The ARL system employs ferroelectric elements maintained in a constant temperature chamber at a temperature near their Curie temperature – the point at which the material loses its magnetic properties. The composition of the elements is such that this is near ambient temperature in order to reduce the power consumption required to maintain the temperature controlled chamber. A window in the chamber allows incoming radiation to fall on frequency sensitive radiation absorbers associated with each of the ferroelectric elements. The temperatures of these absorbers are increased in proportion to the radiation they absorb, thereby changing the temperatures of the ferroelectric elements and thus their dielectric constants. The ferroelectric elements are arranged in resonant circuits such that the resonant frequency of a given circuit shifts sharply as its associated ferroelectric element is heated and its temperature is changed relative to its Curie temperature.

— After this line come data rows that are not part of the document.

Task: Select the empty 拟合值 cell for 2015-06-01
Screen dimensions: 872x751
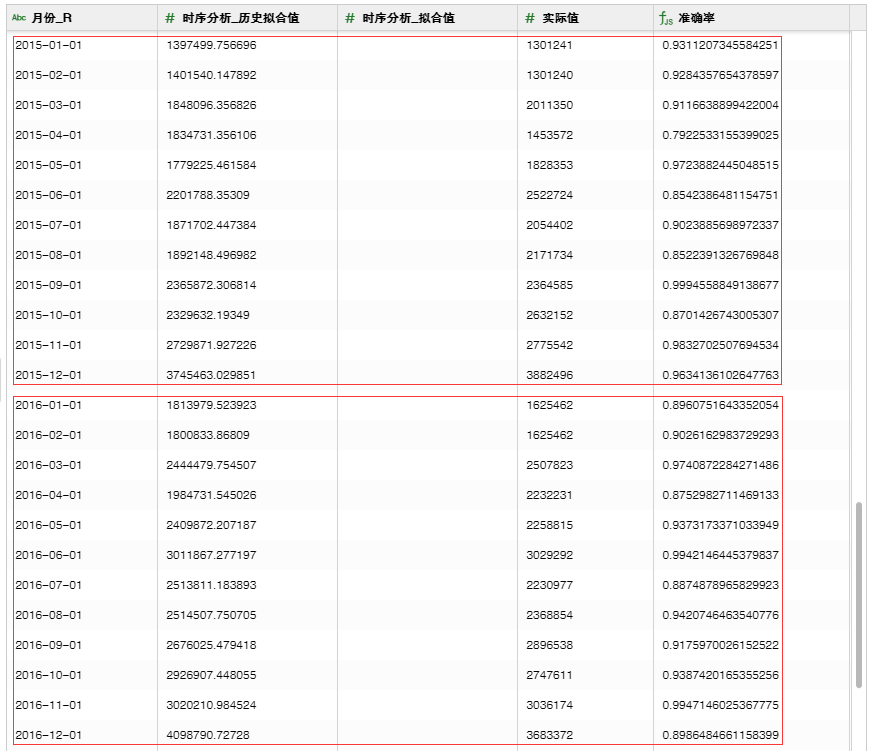Action: coord(427,195)
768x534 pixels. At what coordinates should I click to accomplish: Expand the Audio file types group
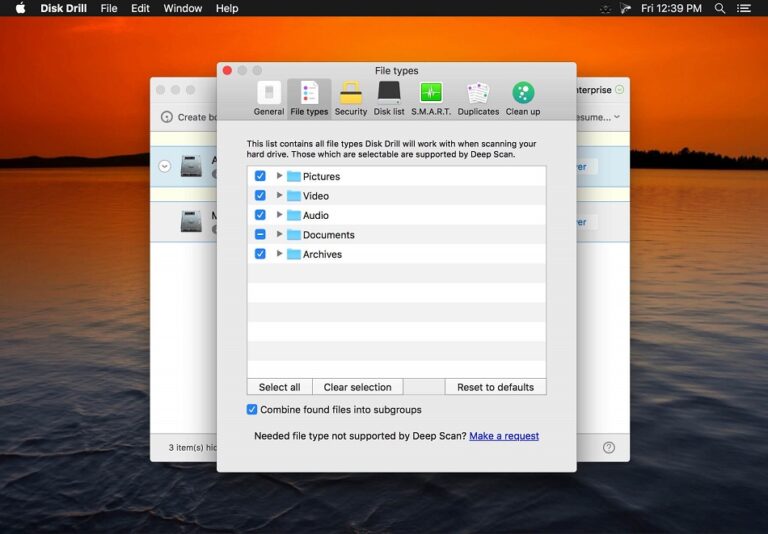tap(279, 215)
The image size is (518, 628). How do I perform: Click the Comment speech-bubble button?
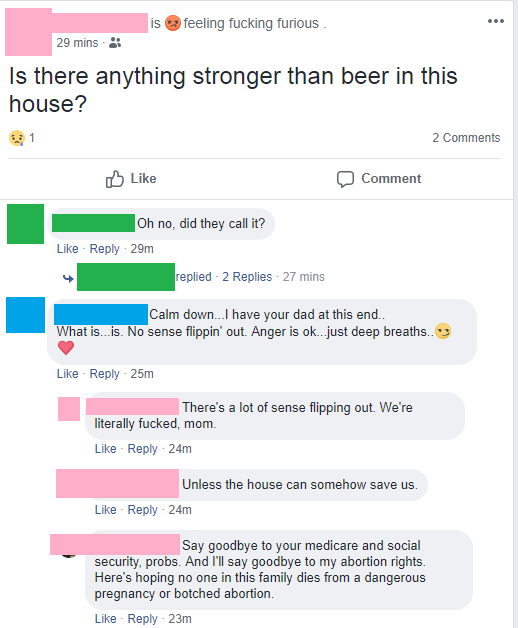pyautogui.click(x=379, y=179)
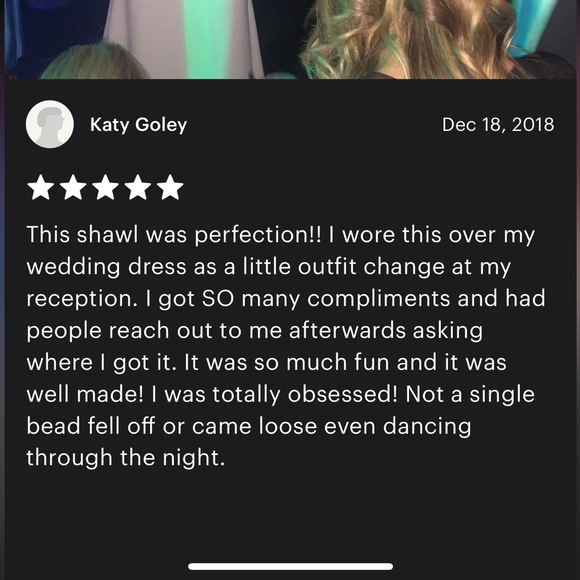Tap the home indicator bar at the bottom
The image size is (580, 580).
point(290,566)
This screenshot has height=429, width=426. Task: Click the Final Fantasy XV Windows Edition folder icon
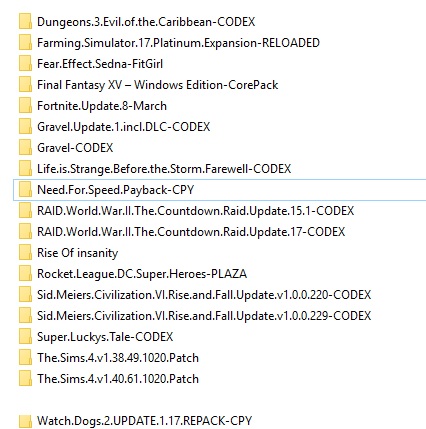[x=25, y=85]
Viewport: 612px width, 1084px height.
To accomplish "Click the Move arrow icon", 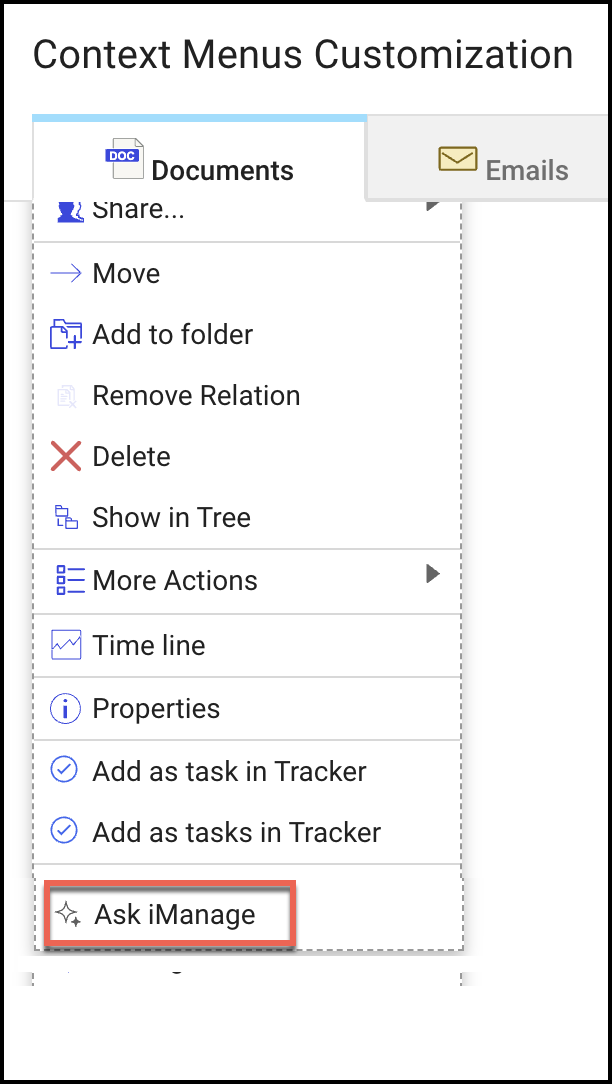I will pyautogui.click(x=65, y=273).
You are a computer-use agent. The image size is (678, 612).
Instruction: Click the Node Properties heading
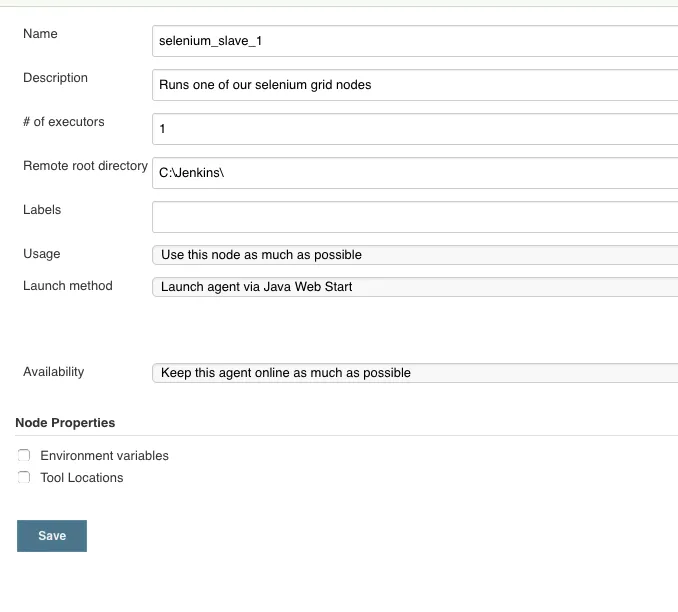click(65, 423)
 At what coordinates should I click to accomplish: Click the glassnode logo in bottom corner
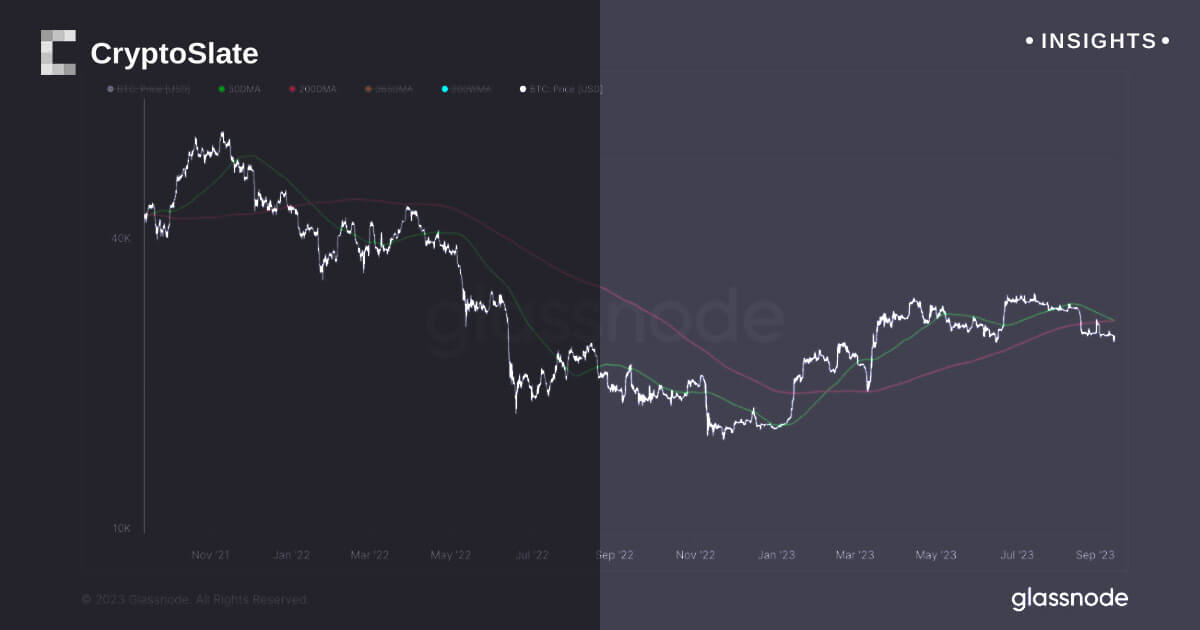1069,599
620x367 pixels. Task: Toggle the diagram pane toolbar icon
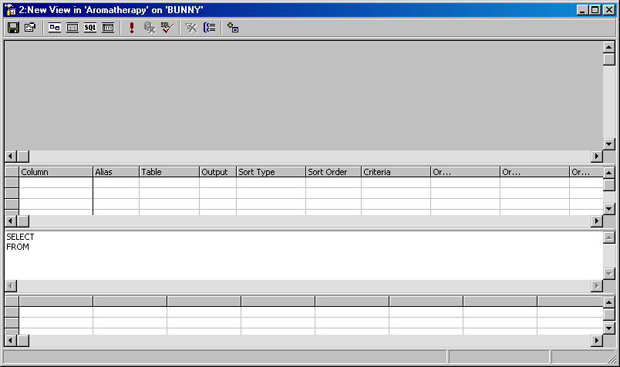coord(55,28)
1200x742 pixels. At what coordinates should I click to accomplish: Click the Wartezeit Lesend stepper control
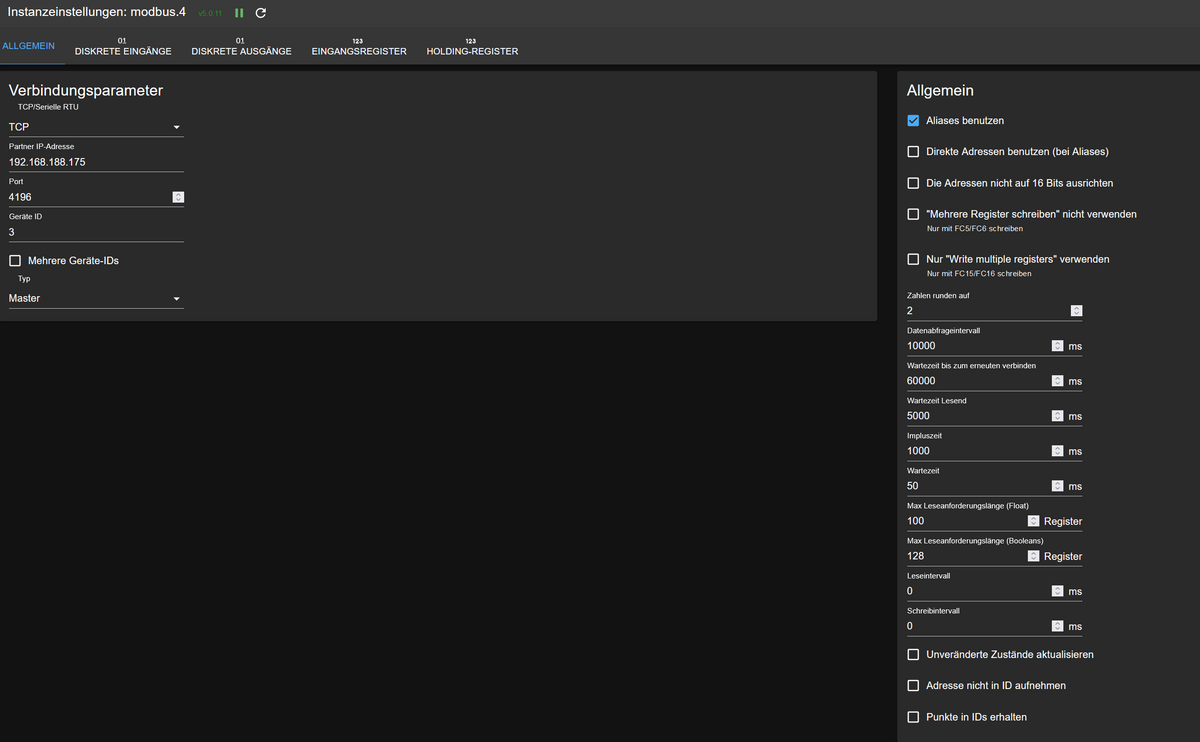click(1057, 416)
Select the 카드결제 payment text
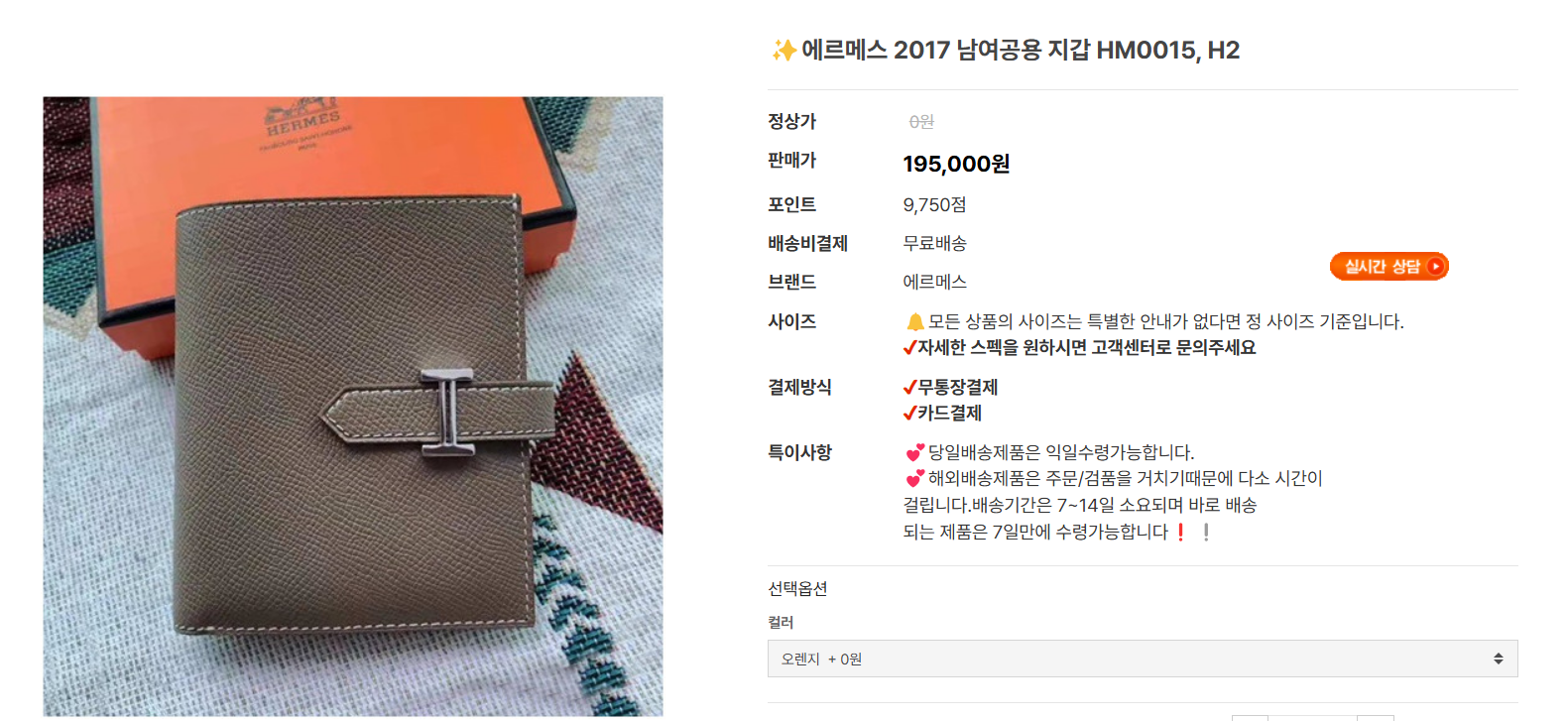 (x=949, y=413)
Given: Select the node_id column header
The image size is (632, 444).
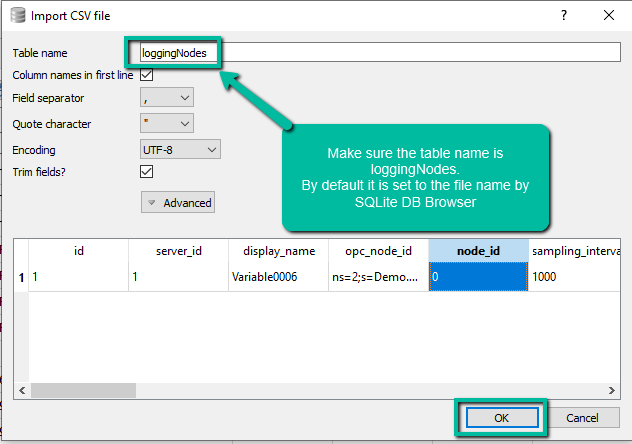Looking at the screenshot, I should pyautogui.click(x=478, y=251).
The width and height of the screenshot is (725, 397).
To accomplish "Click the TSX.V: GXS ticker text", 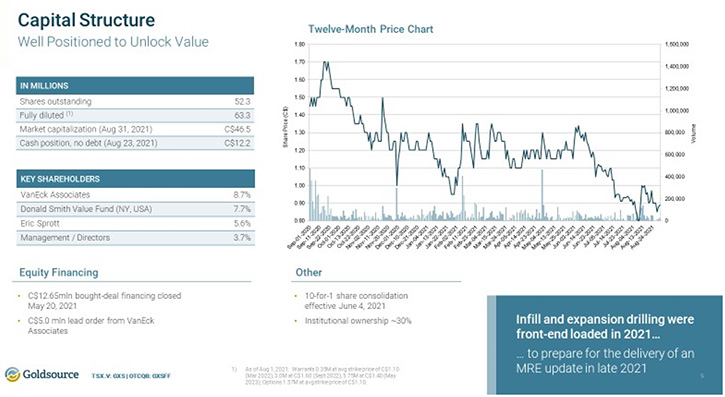I will click(108, 376).

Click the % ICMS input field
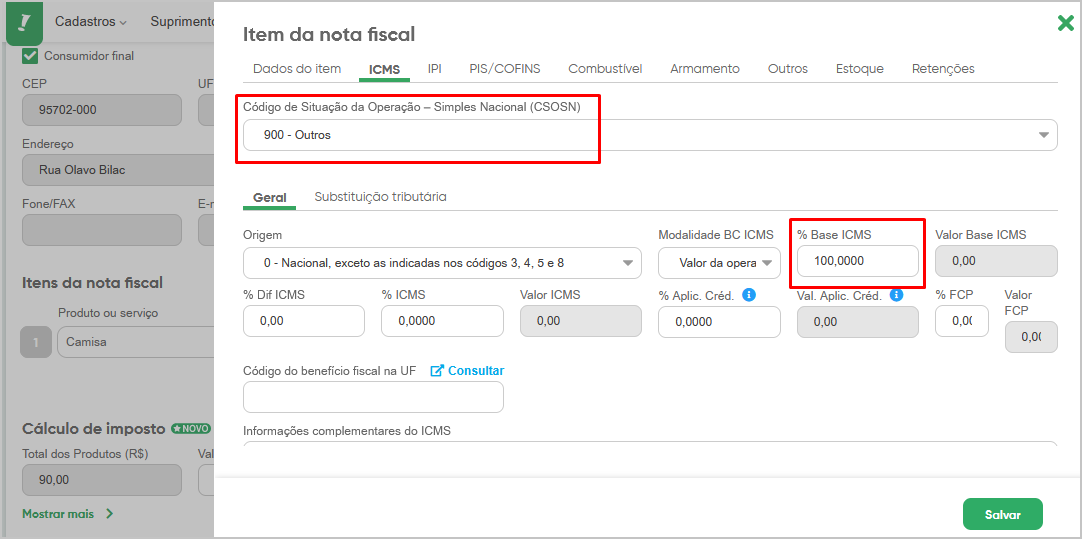[x=442, y=322]
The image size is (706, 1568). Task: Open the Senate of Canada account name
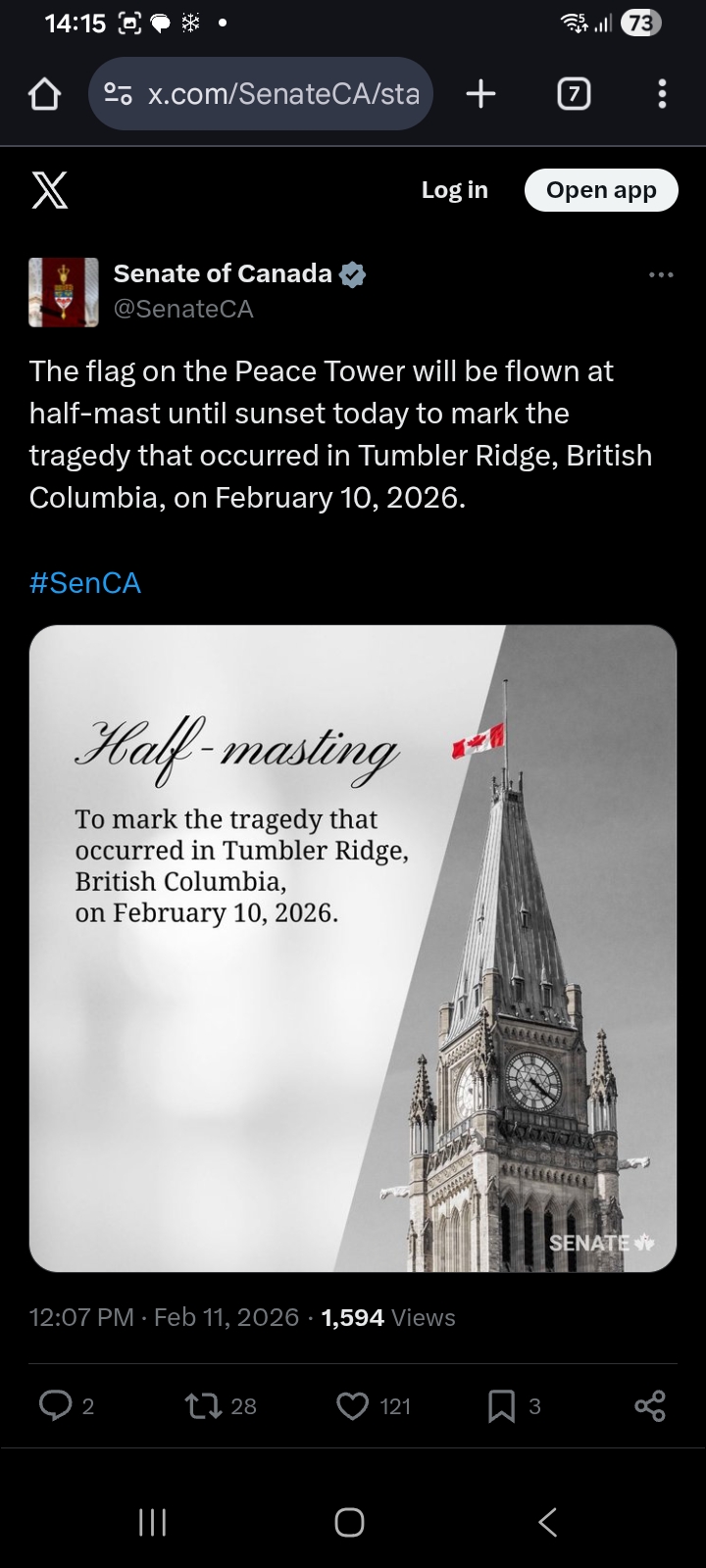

In order to read out the change in the resonant frequency of a given circuit, a constant-amplitude swept-frequency signal or (chirp) is applied to the circuit. The time-domain response of the resonant circuit to the chirp is no longer a constant-amplitude signal: at the instant at which the instantaneous frequency of the chirp sweeps through the resonance frequency, the amplitude develops a spike. This output is applied to a circuit that records the position of the spike in time relative to the start of the original chirp and the resulting signal is a measurement of the resonant frequency of the circuit. Because this signal is a function of the temperature of the absorber, it records the level of incoming radiation at the absorber.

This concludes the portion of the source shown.